§ Task to complete
The copy has to match the records word for word and include no pictures.

§ Task input
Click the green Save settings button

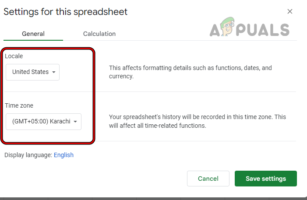(266, 179)
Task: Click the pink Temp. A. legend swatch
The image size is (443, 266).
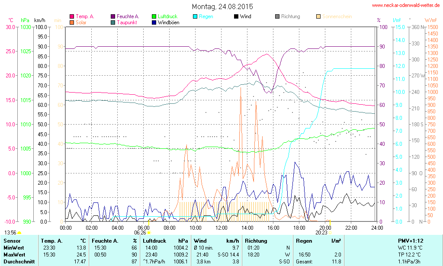Action: (72, 16)
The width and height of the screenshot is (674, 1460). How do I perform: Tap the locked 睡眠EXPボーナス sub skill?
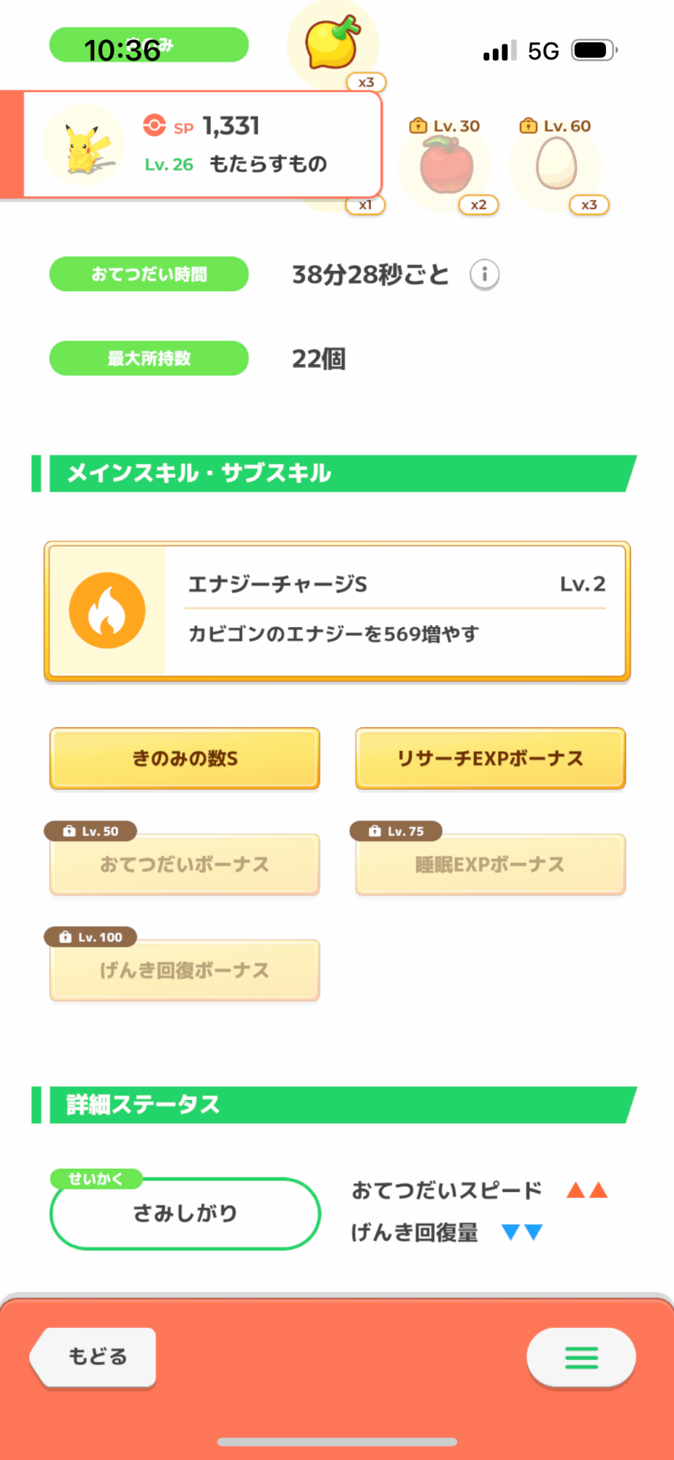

§ Reply to the task
Click the green Save settings button

(266, 179)
Task: Click the pink Temp. A. legend swatch
The image size is (443, 266).
Action: (72, 16)
The width and height of the screenshot is (674, 1460). How do I perform: Tap the locked 睡眠EXPボーナス sub skill?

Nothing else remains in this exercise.